Finn’s perspective evolved for Heaven Is Whenever, but you wouldn’t notice on the first listen. Opener “The Sweet Part of the City,” for example, comes off as a litany of Hold Steady canards: kids meeting at bars, kids sleeping in theaters, kids name-dropping neighborhoods. But get closer, and it becomes clear the song is a remembrance from middle age of a time when it was okay to be an underachiever as long as you lived in a hipster haven such as, say, Silver Lake or, in Finn’s case, Uptown Minneapolis, where he resided as a 20-something.
“It didn’t matter that my job sucked,” he recalls. “It didn’t matter that I didn’t have a girlfriend. I was just so impressed with myself for having an apartment in that area and being able to go out to bars and having the bartenders recognize me.”
He, of course, grew up. “You get to 27, 28, and you’re like, ‘God, I wish I had a better job,’” he says. “But for that one, sweet time, you’re totally impressed by just your address.”
“The Sweet Part of the City” climaxes with Finn, now 39, singing about starting a band out of boredom—which is exactly how the Hold Steady began. By the time he reached his 30s, Finn’s somewhat-successful Minneapolis literary-punk group Lifter Puller had broken up and he had moved to New York City, where he worked in an office. Ennui set in. He assembled a clutch of Midwestern rockers to play with him, and critical acclaim, world tours and the repetition—and eventual retiring—of that onstage bit about “joy” ensued.
The quest for joy still sits at the center of the band’s work. But whereas Finn’s characters once engaged in an endless, tragic struggle to re-create last weekend’s high—overdoses, cops and dehydration be damned—they now occasionally wring satisfaction from everyday pleasures such as sitting with friends and listening to records.

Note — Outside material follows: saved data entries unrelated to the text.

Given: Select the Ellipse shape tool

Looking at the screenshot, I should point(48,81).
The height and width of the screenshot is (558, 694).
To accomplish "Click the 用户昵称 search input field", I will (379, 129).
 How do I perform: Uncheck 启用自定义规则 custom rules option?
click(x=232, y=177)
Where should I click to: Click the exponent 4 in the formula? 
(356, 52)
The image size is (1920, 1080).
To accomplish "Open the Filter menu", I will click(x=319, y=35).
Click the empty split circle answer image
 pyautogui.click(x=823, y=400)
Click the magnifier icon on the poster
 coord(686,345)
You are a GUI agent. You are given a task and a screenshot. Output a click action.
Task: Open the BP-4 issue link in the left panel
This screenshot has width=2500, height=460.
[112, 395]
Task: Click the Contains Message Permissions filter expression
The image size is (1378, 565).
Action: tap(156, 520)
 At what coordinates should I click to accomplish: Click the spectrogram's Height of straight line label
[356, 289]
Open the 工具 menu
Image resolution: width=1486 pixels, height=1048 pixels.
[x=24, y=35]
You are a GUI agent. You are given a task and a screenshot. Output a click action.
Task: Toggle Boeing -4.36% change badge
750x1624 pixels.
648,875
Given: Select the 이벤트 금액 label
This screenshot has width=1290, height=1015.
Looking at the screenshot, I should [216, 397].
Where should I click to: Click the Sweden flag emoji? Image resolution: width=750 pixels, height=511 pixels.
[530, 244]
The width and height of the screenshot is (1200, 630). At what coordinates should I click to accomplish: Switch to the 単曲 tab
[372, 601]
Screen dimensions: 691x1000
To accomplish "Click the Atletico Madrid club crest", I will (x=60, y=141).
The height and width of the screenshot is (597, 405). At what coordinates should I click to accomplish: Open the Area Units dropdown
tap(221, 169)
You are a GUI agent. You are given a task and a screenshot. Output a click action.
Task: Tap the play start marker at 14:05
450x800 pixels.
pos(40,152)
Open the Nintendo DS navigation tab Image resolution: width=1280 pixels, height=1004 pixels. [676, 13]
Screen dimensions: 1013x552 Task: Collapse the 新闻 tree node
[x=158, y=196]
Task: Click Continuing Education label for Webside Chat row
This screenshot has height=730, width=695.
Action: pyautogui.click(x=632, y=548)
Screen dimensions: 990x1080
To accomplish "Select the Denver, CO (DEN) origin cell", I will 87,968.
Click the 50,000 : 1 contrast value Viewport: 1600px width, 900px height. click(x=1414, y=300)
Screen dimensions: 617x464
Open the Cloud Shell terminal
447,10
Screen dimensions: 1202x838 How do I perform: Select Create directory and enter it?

Similarly, where the songs on 2006’s Boys and Girls In America and 2008’s Stay Positive were defined by massive “whoa-oh-oh” sing-along moments, Heaven Is Whenever more often revels in fine instrumental details.
“This record is kind of coming from a place of contentment or imparting some wisdom,” Finn says. “The subtext is everything’s going to be all right. It may not seem like it always, but it will.”
The shift has led to some grumbling from fans and critics about the Hold Steady softening on their way to fogeydom. Finn might not totally disagree, but he boasts that their live show is as raucous as ever. “It’s kind of like, there’s so much joy, do we really go and do more whoa-whoa-whoas here, or does it feel like we’ve done that?” Finn says. “The album’s slightly different, but I think when people are seeing the songs inserted into the set, next to all the other songs, with a bunch of bodies in the room and beer flying around, it sort of makes sense.”